Perhaps most important, companies will need people who are characterized not so much by their business or technical skills but by their ability to focus on the frictions and pain points in customers’ experience and work collaboratively to find solutions to resolve them. This means that analysts will also act as designers.
Cross-Functional Teaming. There is no room for the silos that characterize most organizations today, as P&RM will need to interact daily with product development, marketing, sales, and operations, among others. Capturing pricing opportunities along the customer journey means leveraging skills and experience across multiple functions. The role of P&RM analysts with rounded profiles, capable of working together to design processes and pricing levers in a more complex environment, will increase. So will the importance of cross-functional teams with the mandate to break down areas of opportunity along the customer journey and take action.
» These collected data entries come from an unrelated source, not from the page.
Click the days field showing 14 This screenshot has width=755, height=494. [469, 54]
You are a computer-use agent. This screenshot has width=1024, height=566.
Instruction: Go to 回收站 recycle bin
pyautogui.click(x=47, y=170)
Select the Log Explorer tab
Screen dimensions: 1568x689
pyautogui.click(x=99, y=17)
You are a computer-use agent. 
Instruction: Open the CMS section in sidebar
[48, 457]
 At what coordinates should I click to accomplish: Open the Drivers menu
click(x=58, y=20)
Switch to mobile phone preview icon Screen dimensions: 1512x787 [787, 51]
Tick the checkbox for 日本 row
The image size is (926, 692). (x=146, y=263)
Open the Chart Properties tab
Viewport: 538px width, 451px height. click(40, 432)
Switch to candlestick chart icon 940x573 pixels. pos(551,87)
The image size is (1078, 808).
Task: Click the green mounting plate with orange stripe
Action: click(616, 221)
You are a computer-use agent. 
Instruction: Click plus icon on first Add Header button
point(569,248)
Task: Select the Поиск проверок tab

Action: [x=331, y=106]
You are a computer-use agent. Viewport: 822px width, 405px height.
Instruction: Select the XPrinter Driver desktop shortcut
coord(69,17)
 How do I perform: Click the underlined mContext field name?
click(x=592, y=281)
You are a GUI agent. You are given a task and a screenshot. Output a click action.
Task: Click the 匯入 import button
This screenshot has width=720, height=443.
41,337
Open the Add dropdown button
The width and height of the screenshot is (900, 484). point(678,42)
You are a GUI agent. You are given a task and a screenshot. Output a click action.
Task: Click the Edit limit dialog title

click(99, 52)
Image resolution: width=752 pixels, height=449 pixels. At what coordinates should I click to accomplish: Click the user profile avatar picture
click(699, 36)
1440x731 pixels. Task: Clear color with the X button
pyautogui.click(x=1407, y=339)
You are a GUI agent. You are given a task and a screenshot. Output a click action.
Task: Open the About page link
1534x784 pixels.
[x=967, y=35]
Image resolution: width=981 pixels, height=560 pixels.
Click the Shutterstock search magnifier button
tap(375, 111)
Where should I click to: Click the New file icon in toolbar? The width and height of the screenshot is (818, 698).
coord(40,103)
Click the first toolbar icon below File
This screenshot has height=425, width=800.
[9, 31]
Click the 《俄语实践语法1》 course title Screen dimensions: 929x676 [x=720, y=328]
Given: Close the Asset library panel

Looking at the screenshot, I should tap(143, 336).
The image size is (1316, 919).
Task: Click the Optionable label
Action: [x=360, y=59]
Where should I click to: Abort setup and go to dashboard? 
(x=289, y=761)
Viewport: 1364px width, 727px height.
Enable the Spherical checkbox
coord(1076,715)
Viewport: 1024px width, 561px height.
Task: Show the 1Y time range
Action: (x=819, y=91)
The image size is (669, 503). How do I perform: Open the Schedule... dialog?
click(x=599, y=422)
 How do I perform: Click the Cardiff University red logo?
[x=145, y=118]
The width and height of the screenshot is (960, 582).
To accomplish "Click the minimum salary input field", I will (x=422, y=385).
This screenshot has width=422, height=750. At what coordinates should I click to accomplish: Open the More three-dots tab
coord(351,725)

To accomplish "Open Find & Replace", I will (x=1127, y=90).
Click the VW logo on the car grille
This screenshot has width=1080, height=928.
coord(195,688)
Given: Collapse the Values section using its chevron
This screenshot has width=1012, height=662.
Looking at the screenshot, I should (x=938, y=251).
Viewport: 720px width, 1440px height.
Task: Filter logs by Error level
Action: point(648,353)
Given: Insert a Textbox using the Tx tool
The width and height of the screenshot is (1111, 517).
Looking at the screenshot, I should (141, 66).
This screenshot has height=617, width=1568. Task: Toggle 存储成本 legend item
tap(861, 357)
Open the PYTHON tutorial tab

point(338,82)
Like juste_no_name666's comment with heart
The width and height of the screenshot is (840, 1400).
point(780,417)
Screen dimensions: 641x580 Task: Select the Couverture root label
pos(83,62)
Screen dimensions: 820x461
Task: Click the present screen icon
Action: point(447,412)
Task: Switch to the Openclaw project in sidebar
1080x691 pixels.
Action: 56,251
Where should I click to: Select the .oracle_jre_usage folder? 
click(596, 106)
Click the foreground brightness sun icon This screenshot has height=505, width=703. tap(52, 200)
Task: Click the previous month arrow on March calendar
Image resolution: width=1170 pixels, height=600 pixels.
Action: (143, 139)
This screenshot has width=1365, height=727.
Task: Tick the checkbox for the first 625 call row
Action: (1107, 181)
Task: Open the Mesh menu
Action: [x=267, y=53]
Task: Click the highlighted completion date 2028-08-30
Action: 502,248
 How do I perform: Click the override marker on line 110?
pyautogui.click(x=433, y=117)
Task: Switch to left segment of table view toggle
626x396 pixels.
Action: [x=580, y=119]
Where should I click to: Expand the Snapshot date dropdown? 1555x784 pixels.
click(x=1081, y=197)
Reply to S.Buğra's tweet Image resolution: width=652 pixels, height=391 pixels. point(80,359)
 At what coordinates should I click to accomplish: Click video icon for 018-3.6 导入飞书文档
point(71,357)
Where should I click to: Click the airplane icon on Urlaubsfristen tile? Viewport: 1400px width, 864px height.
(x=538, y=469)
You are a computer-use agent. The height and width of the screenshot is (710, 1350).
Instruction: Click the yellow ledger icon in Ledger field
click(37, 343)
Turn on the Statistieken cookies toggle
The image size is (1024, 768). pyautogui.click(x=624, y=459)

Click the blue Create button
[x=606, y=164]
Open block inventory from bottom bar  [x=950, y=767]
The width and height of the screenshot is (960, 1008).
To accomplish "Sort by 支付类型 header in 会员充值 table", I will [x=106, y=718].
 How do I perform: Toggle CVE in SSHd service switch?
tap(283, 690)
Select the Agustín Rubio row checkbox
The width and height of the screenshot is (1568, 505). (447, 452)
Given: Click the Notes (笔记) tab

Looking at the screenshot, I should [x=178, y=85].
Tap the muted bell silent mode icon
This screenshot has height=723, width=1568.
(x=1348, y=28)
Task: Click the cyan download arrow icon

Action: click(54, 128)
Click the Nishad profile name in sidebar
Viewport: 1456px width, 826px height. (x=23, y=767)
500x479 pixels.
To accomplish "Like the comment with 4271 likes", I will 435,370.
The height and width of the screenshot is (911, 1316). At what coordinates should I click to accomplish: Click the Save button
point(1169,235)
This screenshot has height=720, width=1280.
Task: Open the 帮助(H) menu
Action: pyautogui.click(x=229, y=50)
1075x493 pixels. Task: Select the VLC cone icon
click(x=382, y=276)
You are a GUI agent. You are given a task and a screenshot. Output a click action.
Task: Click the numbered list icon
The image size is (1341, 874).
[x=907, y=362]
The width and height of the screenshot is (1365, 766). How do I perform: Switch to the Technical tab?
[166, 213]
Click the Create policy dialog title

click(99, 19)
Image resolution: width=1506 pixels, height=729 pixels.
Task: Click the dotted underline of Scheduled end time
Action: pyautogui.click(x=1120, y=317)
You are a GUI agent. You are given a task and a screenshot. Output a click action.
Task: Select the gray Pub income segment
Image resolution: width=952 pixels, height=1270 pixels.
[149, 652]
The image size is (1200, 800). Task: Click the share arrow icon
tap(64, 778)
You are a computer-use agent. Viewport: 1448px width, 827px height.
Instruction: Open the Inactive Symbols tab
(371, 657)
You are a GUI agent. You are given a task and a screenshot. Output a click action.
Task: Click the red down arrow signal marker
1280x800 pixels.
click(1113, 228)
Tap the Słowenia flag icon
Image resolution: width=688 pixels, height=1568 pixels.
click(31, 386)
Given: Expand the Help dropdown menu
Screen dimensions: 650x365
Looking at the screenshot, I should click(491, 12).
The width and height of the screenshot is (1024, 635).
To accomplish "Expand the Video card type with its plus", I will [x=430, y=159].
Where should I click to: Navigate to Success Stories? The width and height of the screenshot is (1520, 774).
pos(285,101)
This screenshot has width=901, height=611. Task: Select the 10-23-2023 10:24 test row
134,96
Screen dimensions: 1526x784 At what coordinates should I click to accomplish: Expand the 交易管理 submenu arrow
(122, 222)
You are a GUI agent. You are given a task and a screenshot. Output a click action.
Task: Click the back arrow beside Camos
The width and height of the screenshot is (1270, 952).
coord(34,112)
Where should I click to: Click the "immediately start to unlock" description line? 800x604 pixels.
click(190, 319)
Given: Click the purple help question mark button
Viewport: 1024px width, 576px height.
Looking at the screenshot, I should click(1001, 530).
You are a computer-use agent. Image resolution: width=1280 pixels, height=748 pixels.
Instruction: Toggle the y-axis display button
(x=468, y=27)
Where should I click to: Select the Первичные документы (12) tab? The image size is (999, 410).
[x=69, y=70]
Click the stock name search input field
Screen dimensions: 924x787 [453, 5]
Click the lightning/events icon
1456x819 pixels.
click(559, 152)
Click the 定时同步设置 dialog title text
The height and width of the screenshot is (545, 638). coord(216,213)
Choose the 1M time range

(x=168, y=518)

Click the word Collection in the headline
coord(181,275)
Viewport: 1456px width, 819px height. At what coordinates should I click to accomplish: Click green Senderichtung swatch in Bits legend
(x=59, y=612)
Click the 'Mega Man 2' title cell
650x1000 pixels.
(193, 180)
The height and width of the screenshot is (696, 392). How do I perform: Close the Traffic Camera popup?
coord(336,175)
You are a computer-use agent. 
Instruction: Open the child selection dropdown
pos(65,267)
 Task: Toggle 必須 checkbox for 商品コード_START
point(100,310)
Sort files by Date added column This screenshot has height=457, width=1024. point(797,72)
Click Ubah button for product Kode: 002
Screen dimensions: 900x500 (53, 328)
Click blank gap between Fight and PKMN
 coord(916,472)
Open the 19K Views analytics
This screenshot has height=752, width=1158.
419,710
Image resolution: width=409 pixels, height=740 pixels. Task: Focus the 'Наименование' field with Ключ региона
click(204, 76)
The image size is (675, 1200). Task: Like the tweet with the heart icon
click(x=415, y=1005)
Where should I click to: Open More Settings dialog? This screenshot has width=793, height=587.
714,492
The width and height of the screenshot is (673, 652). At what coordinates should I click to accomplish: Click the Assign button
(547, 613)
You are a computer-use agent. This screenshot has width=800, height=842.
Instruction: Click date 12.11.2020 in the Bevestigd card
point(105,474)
Agility. As organizations become more aware of the limitations of using historical data to estimate future outcomes, implementing test-and-learn models will become a critical capability. Test-and-learn is a key element of an agile way of capturing pricing opportunities along the customer journey. Data-driven insights on pricing and product performance, testing systems and processes before scaling up, and providing execution certainty before scaling up will allow companies to move more quickly to refine their models.
While some of the changes discussed here have been underway since the early 2000s, this is not a “we have been here before” moment. The combination of available data, advanced technologies, and PR&M maturity is driving leading travel companies to explore new approaches and methodologies. New capabilities are coming to market fast. Companies that act quickly will establish an advantage in customer engagement today, and they will be able to more rapidly deploy advanced technologies such as AI and ML. Those that are able to adapt most readily to bionic revenue management will be in the best position to meet the challenges of volatile demand, new competitive scenarios, securing talent, and recapturing customer business as the travel and tourism sector moves on from the COVID 19 pandemic.